According to the Post, Obama imposed this import duty because of American union complaints:
The United Steelworkers union, which represents workers at many U.S. tire production plants, filed a petition earlier this year asking for the protection.

It said a tripling of tire imports from China to about 46 million in 2008 from about 15 million in 2004 had cost more than 5,000 U.S. tire worker jobs.

An additional 35 percent duty will be placed for a year on Chinese-made passenger vehicle and light truck tires, the White House said in a statement.
The jobs are undoubtedly important and it is clearly time for the U.S. to start protecting American jobs. But when I read this story, I can’t help but shudder about Chinese tires. As I said in my last blog: “Everything is riding on those tires.” How can we trust the Chinese to build a tire that you would want to entrust your families safety to? Is that just nationalistic crap, chest beating? I think not.

Here is what we learned about Chinese manufacturing practices, with something as potentially toxic as an IV medicine, from what our own government has labeled the “Heparin Catastrophe.”

First, an American corporation, Baxter, decided to import from China a drug put directly into the veins of our sickest people to make a few extra pennies on the sale of each dose. Second, Baxter knew at the time they made this decision that it could take as much as 30 years for the FDA to get around to inspecting the Chinese plant. Three, they knew at such time that the single biggest problem with importing drugs was contaminants and counterfeiting. Four, they knew or should have known that no one in the plant in China that was producing Heparin had any specialized knowledge of how to make Heparin. Five, they knew that the purity test that they were using for Heparin was not sensitive enough to catch contaminants.

I don’t know all of the details but I would guess that the story is the same for lead in toys, drywall and baby formula. Greed takes precedence over quality control.
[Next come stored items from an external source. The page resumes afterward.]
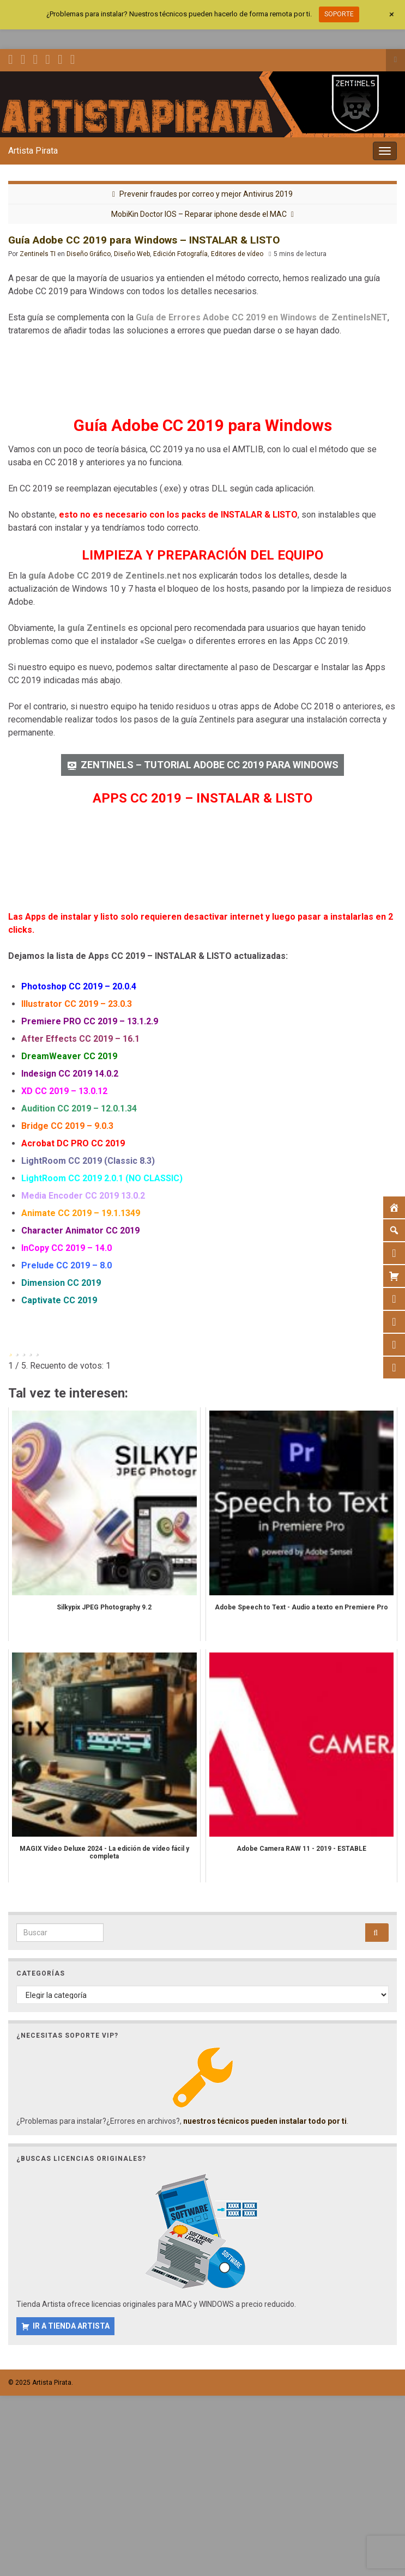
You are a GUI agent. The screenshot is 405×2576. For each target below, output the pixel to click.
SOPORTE (339, 14)
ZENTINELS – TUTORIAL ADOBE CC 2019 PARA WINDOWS (209, 764)
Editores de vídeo (237, 254)
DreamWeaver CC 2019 (69, 1056)
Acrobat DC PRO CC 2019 (73, 1143)
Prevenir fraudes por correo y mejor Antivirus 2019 (206, 194)
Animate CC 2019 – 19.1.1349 (80, 1213)
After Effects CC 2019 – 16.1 (80, 1039)
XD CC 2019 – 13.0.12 (64, 1091)
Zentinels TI (38, 254)
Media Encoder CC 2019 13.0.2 (83, 1195)
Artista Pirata (33, 150)
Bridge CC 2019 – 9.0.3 (67, 1126)
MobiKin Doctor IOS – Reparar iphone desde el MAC (199, 214)
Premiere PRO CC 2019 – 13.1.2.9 (89, 1021)
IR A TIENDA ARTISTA (71, 2326)
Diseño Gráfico (89, 254)
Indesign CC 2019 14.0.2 (69, 1073)
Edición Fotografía (180, 254)
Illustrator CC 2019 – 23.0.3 (76, 1004)
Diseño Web (132, 254)
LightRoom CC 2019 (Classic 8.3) (88, 1161)
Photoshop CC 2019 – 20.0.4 (78, 986)
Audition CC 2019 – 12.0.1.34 (79, 1108)
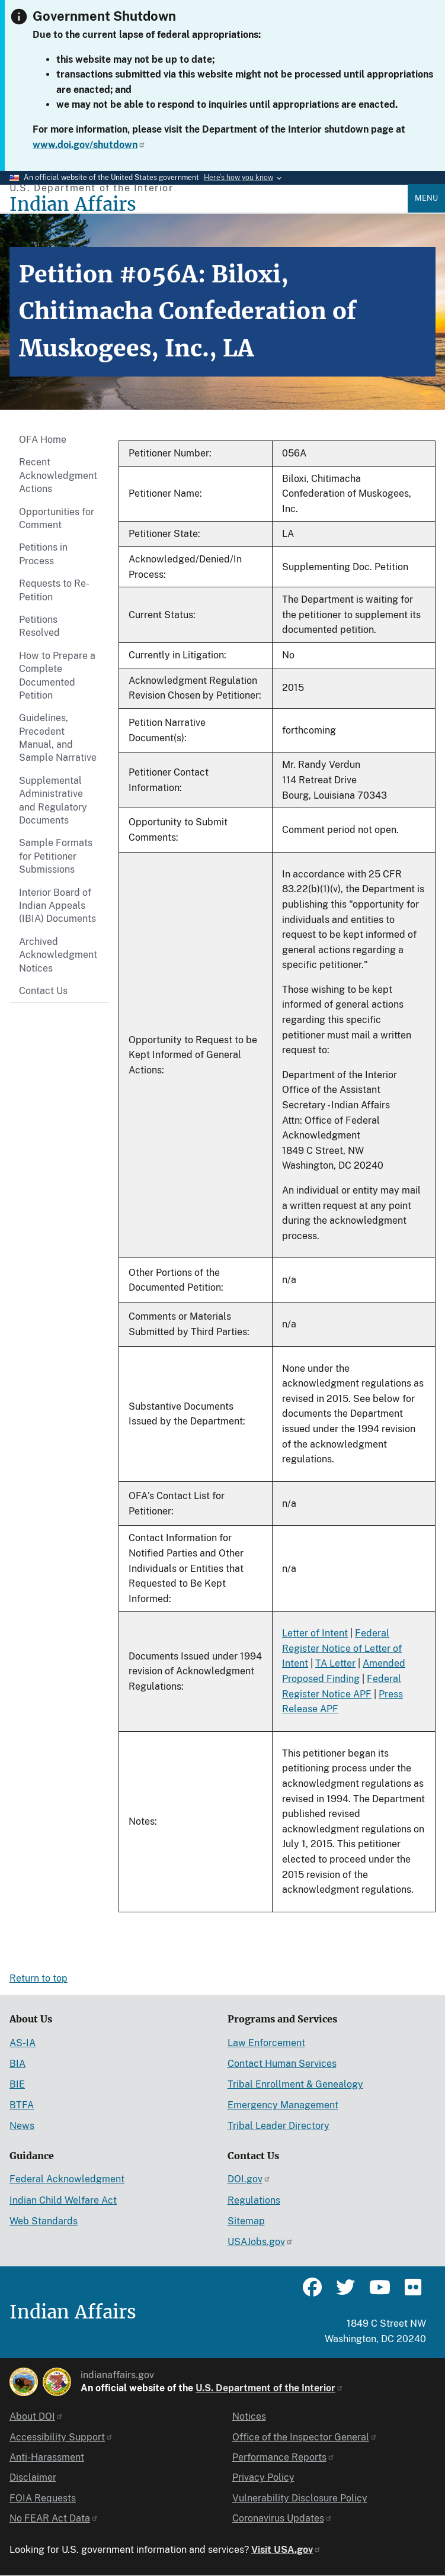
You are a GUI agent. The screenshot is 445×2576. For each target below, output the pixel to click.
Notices (249, 2416)
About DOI (36, 2416)
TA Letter (335, 1663)
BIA (17, 2063)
Buy the cheap stuff from China, make more corporate profits. Well there is a reason it is cheaper – it isn’t the same product. When you sacrifice quality control you not only get crap, you are compromising safety.

If you apply the lessons of Heparin to tires, it could be just as scary. 46 million tire failures could add up to thousands of lives. Tires are one of the single biggest causes of motor vehicle accidents, especially the kind where the accidents don’t involve clear negligence by either driver. See http://fishtail.tv. The problem with manufacturing in China, you don’t know that the Chinese are competent to manufacture to our specifications for safety. You don’t know if someone in the Chinese supply chain is intentionally counterfeiting one of the esssential raw materials or chemicals needed to make the tire safe. You don’t have any meaningful way to ensure safety.

Chinese tires not only could cost American jobs, they could cost American lives.